Saraya doğru bakarken sordum.
"İçeri girip yiyelim mi?"
"Ha?"
Neden aniden ağzını kapatıyorsun?
Kafam eğdim.
Damian sarayın etrafına baktı, çok sıkıntılı hissetti.
Sonra hararetle başını salladı.
"Getirdiğin için teşekkür ederim ama aç değilim. Yani..."
Gurrr, gurrr.
Aynı zamanda, Damian'ın midesinden yüksek bir ses yankılandı.
Gözlerimi daralttım.
"...Aç mısın?"
"Hayır, bu!"
Gürültü.
Çabuk bahaneler uydurmaya çalışan Damian sonunda başını indirdi ve yüzünü elleriyle kapattı.
Vay canına, ilk defa böyle parlak kırmızı bir yüz görüyorum. Olgun bir domatese benziyor.
Görünüşe göre saraya girmek konusunda isteksizsin ... ama neden?
Endişelendiğim için dikkatlice bir soru sordum.
"Saray kirli olduğu için mi yoksa utanç verici olduğu için mi?"
"Hayır!"
... Kızgın olduğunu görünce, sanırım haklıydım.
Ama biz çocuğuz, böyle şeyleri önemsememize gerek yoktu.
Ayrıca...
Sekiz yaşında bir çocuk bu Sarayı nasıl temizleyebilir?
Gömleğinin kolunu çekerek ona yaklaştım.
"Bundan daha fazlası, hadi ekmeği yiyelim."
"Ha?"
Onunla göz teması kurup gülümsediğimde Damian bana başını salladı.
Başından beri bu kadar nazik olması hoş olmaz mıydı?
Bu yüzden ilk defa sarayına girdim.
İlk gördüğüm şey...
"Ah..."
İstemeden kaşlarımı çattım.
Tavanın köşesinden sarkan örümcek ağları vardı.
Örümcek ağının yayılmasından bu yana uzun zaman geçmiş gibi görünüyor.
Çok pis, çok pis!
"Ona ihtiyacım yok dedim!"
Damian sesini yükseltti.
Neden yine böylesin?
Sebepsiz yere sinirlenmeye devam ettin.
"Önemli değil. Ama bu kadar yüksek bir yerden sarkan ağdan nasıl kurtulursun?"
Sorun değil çünkü sonuçta senin suçun değil.
Ona güvence verdim.
Dürüst olmak gerekirse, bir merdiven getirmedikçe, bu kadar yüksek bir tavana nasıl ulaşabilirsin?

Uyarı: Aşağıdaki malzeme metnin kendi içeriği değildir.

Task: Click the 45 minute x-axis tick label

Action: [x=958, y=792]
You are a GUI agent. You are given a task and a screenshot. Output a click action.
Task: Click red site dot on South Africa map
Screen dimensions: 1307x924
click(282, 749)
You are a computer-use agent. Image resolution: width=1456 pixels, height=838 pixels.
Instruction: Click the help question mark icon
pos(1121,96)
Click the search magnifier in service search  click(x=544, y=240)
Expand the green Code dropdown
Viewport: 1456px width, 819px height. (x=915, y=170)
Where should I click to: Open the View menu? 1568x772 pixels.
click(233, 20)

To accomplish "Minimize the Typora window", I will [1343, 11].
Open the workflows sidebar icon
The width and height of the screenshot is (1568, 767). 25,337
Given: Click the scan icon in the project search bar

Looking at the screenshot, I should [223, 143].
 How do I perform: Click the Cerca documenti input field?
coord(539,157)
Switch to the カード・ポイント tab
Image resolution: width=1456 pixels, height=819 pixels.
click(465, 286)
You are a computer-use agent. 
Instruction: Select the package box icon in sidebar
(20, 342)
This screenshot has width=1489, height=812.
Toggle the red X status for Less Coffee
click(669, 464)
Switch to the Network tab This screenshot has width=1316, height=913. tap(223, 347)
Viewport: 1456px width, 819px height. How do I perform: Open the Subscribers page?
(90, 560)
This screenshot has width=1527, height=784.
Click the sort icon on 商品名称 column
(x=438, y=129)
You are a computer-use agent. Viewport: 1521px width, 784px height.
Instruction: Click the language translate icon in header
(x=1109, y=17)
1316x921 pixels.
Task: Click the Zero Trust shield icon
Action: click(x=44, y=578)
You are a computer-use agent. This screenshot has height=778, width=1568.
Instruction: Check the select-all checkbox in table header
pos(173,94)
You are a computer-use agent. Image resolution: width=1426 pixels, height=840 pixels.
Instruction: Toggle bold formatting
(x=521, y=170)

Genelde tavana uzanıp uzun bir süpürge kullanarak temizleyebilirdim.
Ancak bu, bundan memnun olduğum anlamına gelmez çünkü sadece boyumdan dolayı bazı yerlere ulaşabiliyordum.
'Temizlik aletin var mı?'
Çevremi incelememiştim.
En azından bir süpürge ve paspas var gibi görünüyor...
Burayı biraz da olsa temizlemek istiyorum.
O anda Damian öne geçti ve öne çıktı.
Kulakları kıpkırmızı olmuştu.
"Yemek Odası bu tarafta."
"Ah evet!"
Damian'ı takip ederek kısa bacaklarımla olabildiğince hızlı gittim.
Buranın yemek odası var mı?
Ve bir süre sonra.
Görünce gözlerim önce şaşırdı.
Kaşımı daralttım ve dedim ki.
"...Bekle, Veliaht Prens."
Niçin?
Bakışlarımı geri döndürürken ona sorgulayıcı bir şekilde baktım.
Bekle, neden insanları kandırıyorsun?!
Masaya uzun adımlarla yürüdüm.
Masada gerçekten lüks bir yemek vardı.
Hafif yağlı Izgara tavuk, bol tereyağlı patates püresi ve taze salata vardı!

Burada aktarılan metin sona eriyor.